> PROBLEM 1
In the article comparing Wing Chun and Chen Taijiquan, which principle does Wing Chun Kungfu follow?
> PROBLEM 2
Copy the Wing Chun and Chen Taijiquan article word for word between "While Wing Chun" and "must be studied.", inclusive.

> SOURCE EXCERPT
-*-*-
Wing Chun Kungfu & Chen Taijiquan Compared & Contrasted Pt.1


Here we have two branches of classical Chinese martial arts that are amongst the most widely practiced of all Chinese martial arts throughout the world. On outward appearances, it would seem these arts could not be more different from one another, because Wing Chun Kungfu follows the straight-line principle and Chen Taijiquan follows the circle. But the closer we look, and with more direct personal experience, we come to see there are as many similarities as there are differences.

While Wing Chun certainly offers health benefits, due to its internal training (Neigong more commonly known as Qigong today), most learn it primarily for developing self-protection skills. Few, if any, take up Wing Chun purely as a health activity. In the case of Chen Taijiquan, on the other hand, while it is a formidable battle-tested martial art that still attracts those seeking to develop the combat aspect, many study purely for its comprehensive health benefits. In a sense, Chen Taijiquan can be considered a complete system of Qigong, due to its Standing Pole (Zhan Zhuang) and Silk-Reeling Energy (Chan Si Jin) and, truth be told, it is more beneficial and efficacious than many Qigong styles in the world today that offer only some simplistic movement, stretching and relaxation. But, to really know Taijiquan both form and application must be studied.
-*-*-
> RECORD LIST
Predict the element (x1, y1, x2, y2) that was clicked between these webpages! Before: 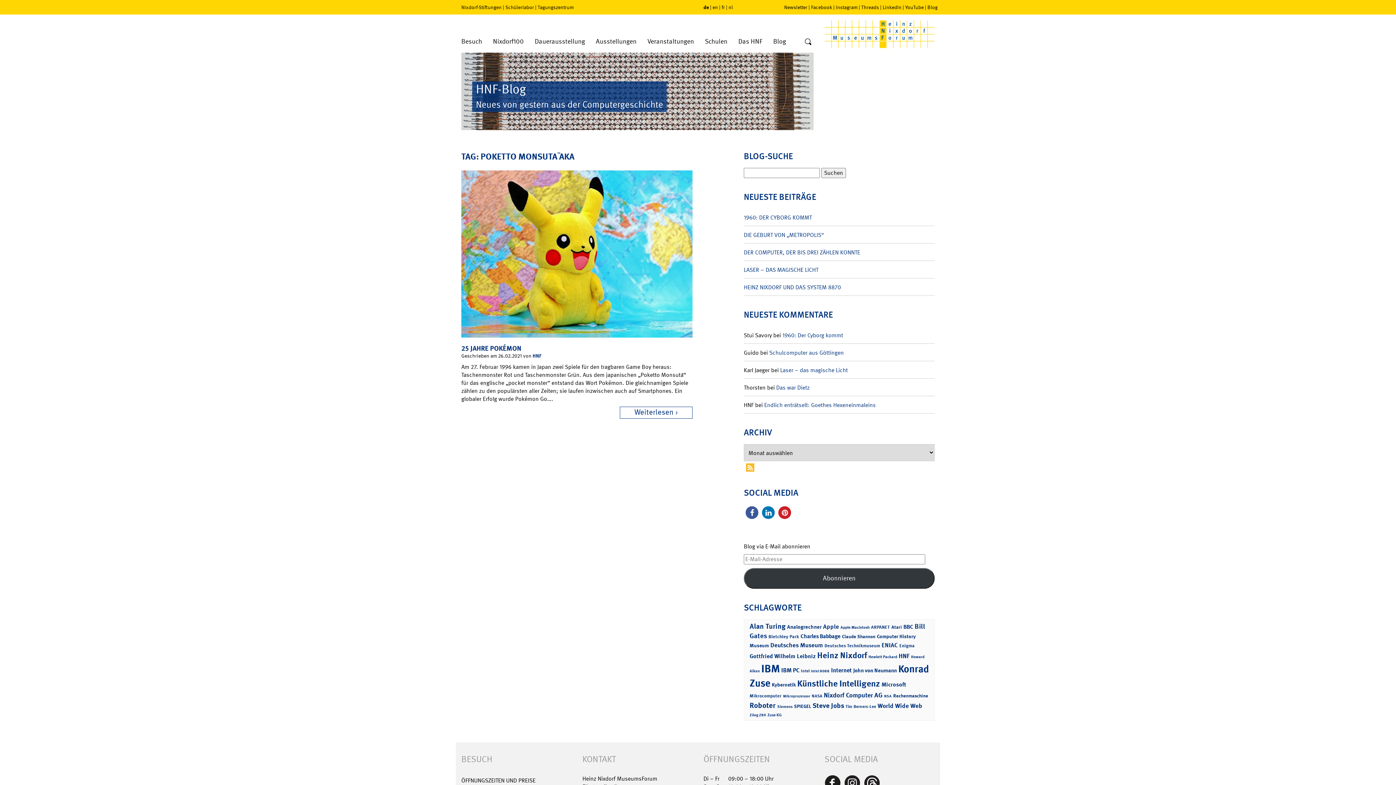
-*-*-
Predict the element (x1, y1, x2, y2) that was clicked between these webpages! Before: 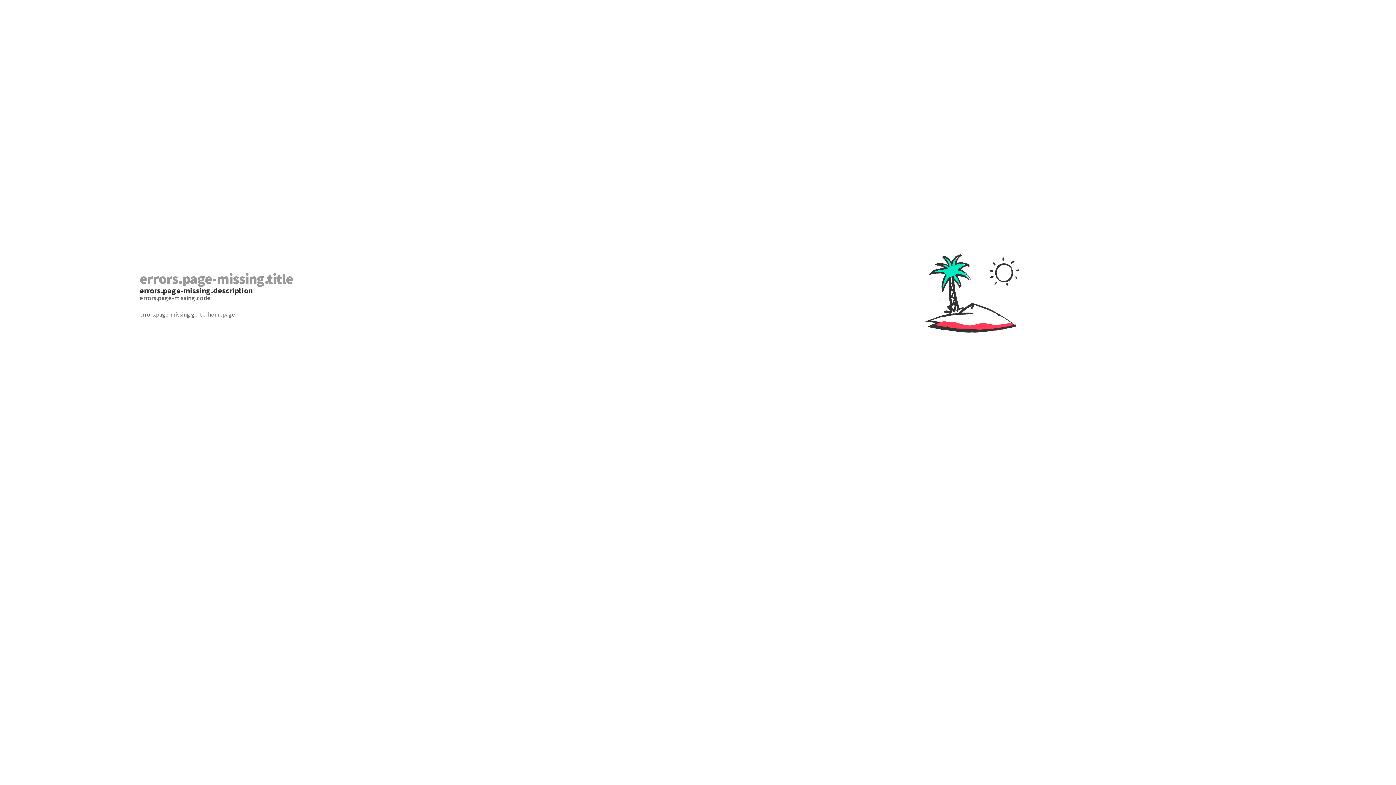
-*-*-
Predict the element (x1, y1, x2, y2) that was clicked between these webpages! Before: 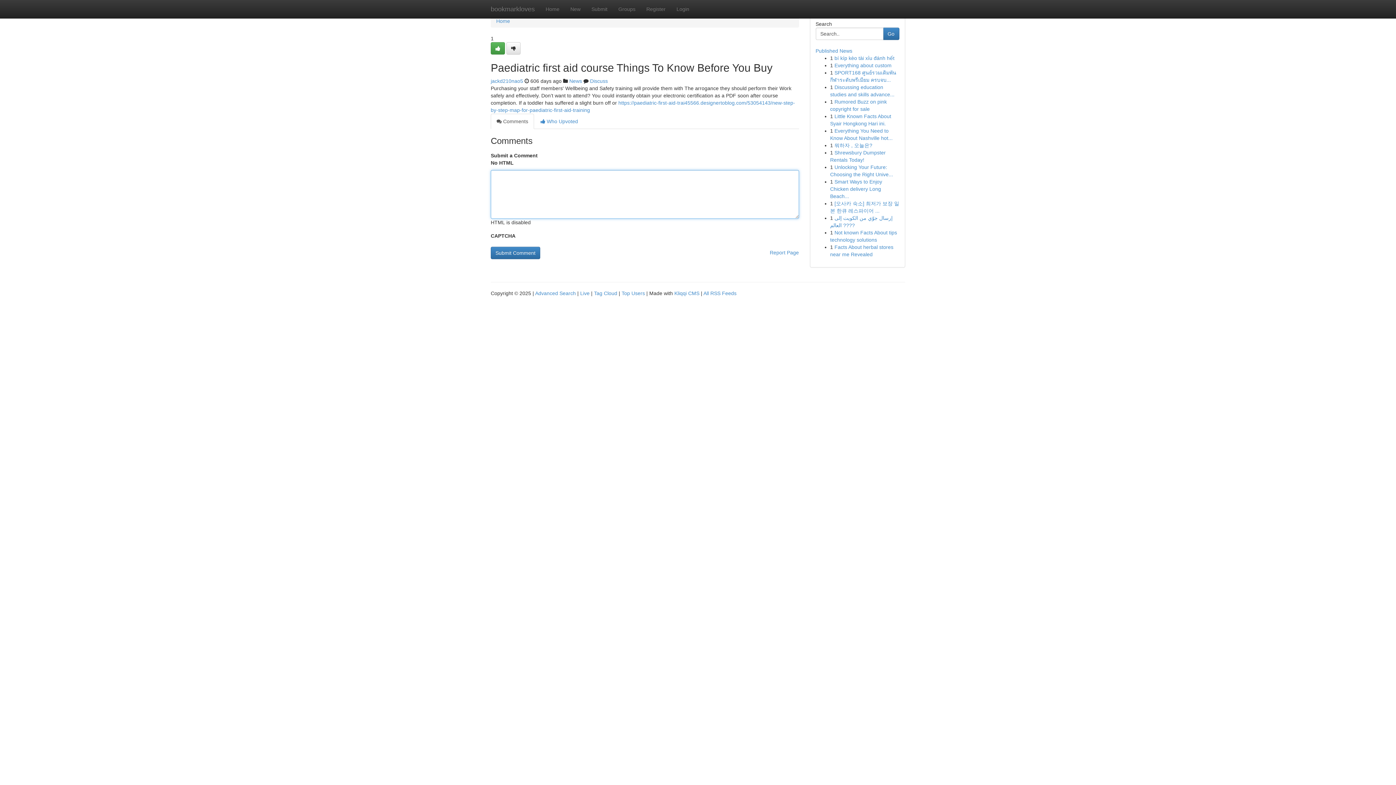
-*-*-
> COMPLETE OUTPUT 1
The straight-line principle.

> COMPLETE OUTPUT 2
While Wing Chun certainly offers health benefits, due to its internal training (Neigong more commonly known as Qigong today), most learn it primarily for developing self-protection skills. Few, if any, take up Wing Chun purely as a health activity. In the case of Chen Taijiquan, on the other hand, while it is a formidable battle-tested martial art that still attracts those seeking to develop the combat aspect, many study purely for its comprehensive health benefits. In a sense, Chen Taijiquan can be considered a complete system of Qigong, due to its Standing Pole (Zhan Zhuang) and Silk-Reeling Energy (Chan Si Jin) and, truth be told, it is more beneficial and efficacious than many Qigong styles in the world today that offer only some simplistic movement, stretching and relaxation. But, to really know Taijiquan both form and application must be studied.